Crítica de teatro

'Macbett', la historia interminable

Ramon Simó rescata la versión de Ionesco del clásico de Shakespeare para un montaje protagonizado por Joan Carreras

Macbett

Macbett / May Zircus

Manuel Pérez i Muñoz

Manuel Pérez i Muñoz

Por qué confiar en El PeriódicoPor qué confiar en El Periódico Por qué confiar en El Periódico

En una de sus frases más célebres, Marx recuerda que la historia se repite primero como tragedia y luego como farsa. Cuando Ionesco estrena en 1972 una de sus pocas versiones de un texto ajeno se centra en 'Macbeth', como antes lo había hecho su admirado Alfred Jarry en 'Ubú rei'. En los 76 años que separan de una versión de la otra acontecen dos guerras mundiales y un telón de acero separa al autor rumano de su patria de nacimiento. No había razones para el optimismo, por eso el 'Macbett' con 't' final de Ionesco hurga en la herida del humanismo hasta desangrarlo, y llega a alterar el desenlace de Shakespeare para arrebatar cualquier posibilidad de redención colectiva.
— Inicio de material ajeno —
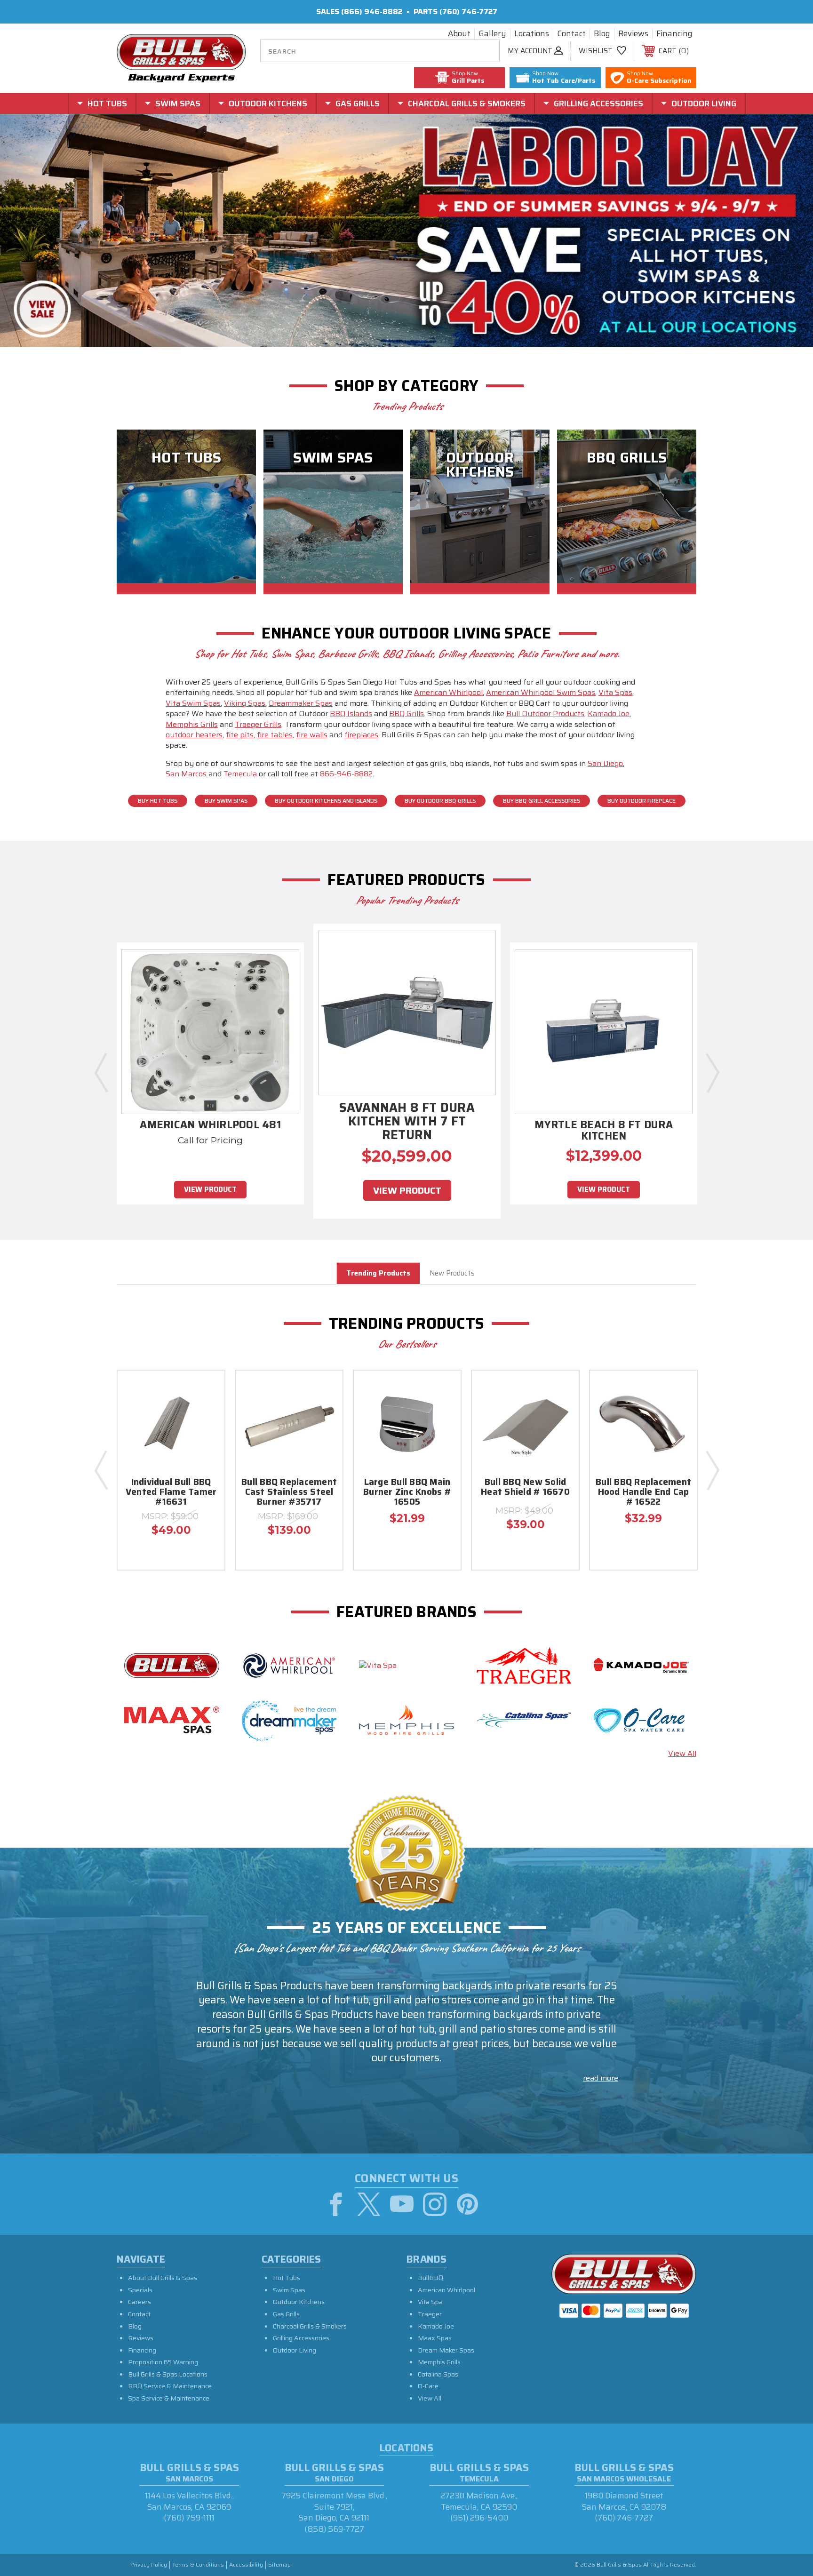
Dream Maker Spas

Si Jarry con su grotesca escatología pretendía dinamitar la moral de una sociedad en declive, Ionesco, en su desencanto incorregible, escoge un peligroso cóctel entre tragedia y farsa. Sobre estos dos polos que se atraen y se repelen, el director Ramon Simó ha levantado un montaje desconcertante en el que cuesta situarse. De pronto, la épica isabelina cubre con su manto alguno de los largos monólogos y, acto seguido, cruza la escena un cazador de mariposas completamente ajeno a la sangre y la guerra, recursos al absurdo que nos recuerdan que todo es mentira. Por el camino, se echa en falta la extravagancia y el ridículo propios de la farsa, herramientas que nos permitan digerir la densidad de unos personajes que la puesta en escena toma demasiado en serio.

Burla, deseo y locura

Hay excepciones: David Bagés como el tirano Duncan mantiene en todo momento el registro burlesco que oxigena las escenas palaciegas; también sirve de contrapunto la presencia sedosa de Anna Alarcón (aunque la desnuden como una forma desfasada de representar el deseo), y, por supuesto, el Macbett de Joan Carreras, cuya energía y magnetismo son la base de la obra. Eso sí, tendremos que esperar a la segunda parte para que la locura del usurpador aporte el sentido con su sinsentido.

Reposa la trama sobre una plástica pretérita, como de viejo cine mudo con su destartalado piano. Los juegos de sombras detrás del telón son el principal hallazgo visual, y una montaña de ropa inerte al fondo juega con la idea de guerra acumulada, desgracia cíclica que vuelve una y otra vez. Ante esa irremisible premisa, los diálogos y las situaciones se repiten con ritmo estanco. Al final, la tragedia gana el combate por puntos, y la falta de esperanza nos devuelve una oportuna advertencia contra los totalitarismos siempre al acecho.